━━ Information
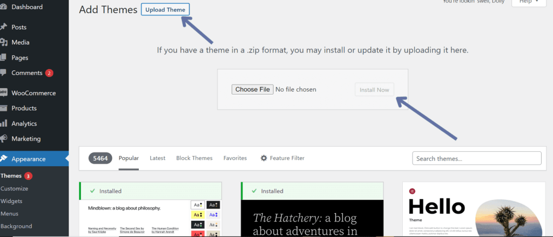
Task: Click the Install Now button
Action: pos(374,90)
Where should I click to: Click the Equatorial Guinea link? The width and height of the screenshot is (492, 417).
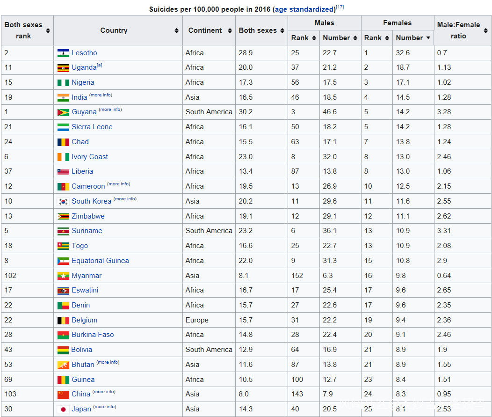click(100, 261)

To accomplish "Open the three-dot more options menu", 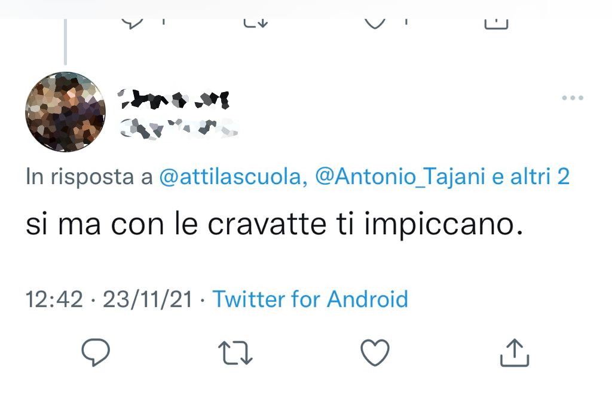I will point(573,97).
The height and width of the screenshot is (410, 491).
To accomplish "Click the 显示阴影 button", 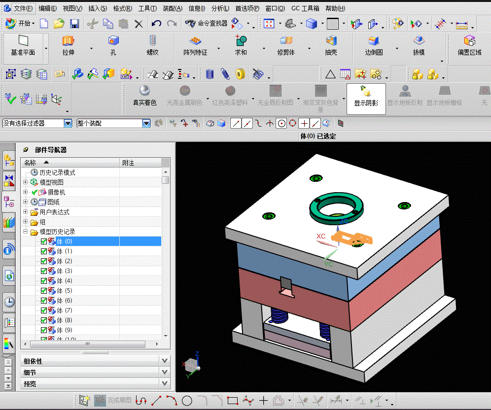I will point(366,95).
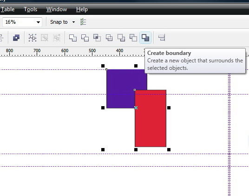Click the Combine objects icon
The image size is (249, 196).
16,38
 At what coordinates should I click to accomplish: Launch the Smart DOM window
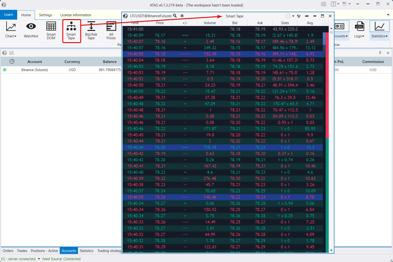51,31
━━━━
Your task.
Every line from the one containing "At what coordinates" to the final line of the records should be duplicated exactly; no picture is to be copied.

Reply.
 At what coordinates should I click to accomplish: Launch the Smart DOM window
51,31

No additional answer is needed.